WORK TASK: In the data below, find the line containing "This screenshot has width=2286, height=830.", then set down that line and every later line up to and including the line containing "Click the 249", exactly.

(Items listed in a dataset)
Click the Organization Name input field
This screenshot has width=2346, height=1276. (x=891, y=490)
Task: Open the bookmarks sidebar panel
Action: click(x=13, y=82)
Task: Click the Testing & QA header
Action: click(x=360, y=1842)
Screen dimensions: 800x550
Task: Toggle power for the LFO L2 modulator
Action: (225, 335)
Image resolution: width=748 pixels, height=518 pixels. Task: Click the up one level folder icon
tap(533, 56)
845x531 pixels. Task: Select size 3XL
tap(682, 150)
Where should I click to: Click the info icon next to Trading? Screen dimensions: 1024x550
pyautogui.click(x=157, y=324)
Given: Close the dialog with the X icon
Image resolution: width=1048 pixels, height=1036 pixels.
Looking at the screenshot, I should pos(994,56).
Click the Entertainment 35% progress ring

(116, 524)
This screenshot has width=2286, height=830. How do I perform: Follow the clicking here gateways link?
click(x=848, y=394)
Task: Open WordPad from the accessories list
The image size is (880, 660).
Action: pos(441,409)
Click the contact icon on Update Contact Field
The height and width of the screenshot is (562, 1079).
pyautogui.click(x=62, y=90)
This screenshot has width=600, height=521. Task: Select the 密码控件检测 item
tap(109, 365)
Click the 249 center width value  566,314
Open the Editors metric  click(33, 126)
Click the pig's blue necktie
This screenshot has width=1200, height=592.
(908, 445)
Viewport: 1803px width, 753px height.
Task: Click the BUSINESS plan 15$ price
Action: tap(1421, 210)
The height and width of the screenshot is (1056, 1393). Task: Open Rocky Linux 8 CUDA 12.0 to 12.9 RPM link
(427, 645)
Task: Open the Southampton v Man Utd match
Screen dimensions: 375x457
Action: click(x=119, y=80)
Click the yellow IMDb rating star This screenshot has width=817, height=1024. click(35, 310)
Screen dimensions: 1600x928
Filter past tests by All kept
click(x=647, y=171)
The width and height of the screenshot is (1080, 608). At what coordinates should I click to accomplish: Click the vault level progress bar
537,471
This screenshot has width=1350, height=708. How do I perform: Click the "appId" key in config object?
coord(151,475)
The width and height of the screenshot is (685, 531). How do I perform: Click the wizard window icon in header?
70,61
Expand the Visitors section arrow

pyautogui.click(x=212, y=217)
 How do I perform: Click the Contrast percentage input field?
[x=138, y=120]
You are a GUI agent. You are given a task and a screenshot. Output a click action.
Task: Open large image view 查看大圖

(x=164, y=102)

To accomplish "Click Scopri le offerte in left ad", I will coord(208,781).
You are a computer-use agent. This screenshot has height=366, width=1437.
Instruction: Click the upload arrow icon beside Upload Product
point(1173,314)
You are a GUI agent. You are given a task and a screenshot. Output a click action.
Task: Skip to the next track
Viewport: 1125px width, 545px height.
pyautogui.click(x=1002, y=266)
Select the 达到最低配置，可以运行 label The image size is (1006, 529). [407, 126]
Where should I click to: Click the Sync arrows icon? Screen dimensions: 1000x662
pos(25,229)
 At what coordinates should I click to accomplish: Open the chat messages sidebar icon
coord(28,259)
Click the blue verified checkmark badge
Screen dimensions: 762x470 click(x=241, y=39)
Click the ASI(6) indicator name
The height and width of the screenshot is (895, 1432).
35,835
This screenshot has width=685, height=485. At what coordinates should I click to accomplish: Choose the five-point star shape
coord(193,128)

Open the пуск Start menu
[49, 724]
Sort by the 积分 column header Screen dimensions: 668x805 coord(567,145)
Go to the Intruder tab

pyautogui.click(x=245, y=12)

RESPONSE:
This screenshot has width=2286, height=830. How do I perform: Follow the clicking here gateways link?
click(x=848, y=394)
Task: Open WordPad from the accessories list
The image size is (880, 660).
Action: pos(441,409)
Click the contact icon on Update Contact Field
The height and width of the screenshot is (562, 1079).
pyautogui.click(x=62, y=90)
This screenshot has width=600, height=521. Task: Select the 密码控件检测 item
tap(109, 365)
Click the 249 center width value  566,314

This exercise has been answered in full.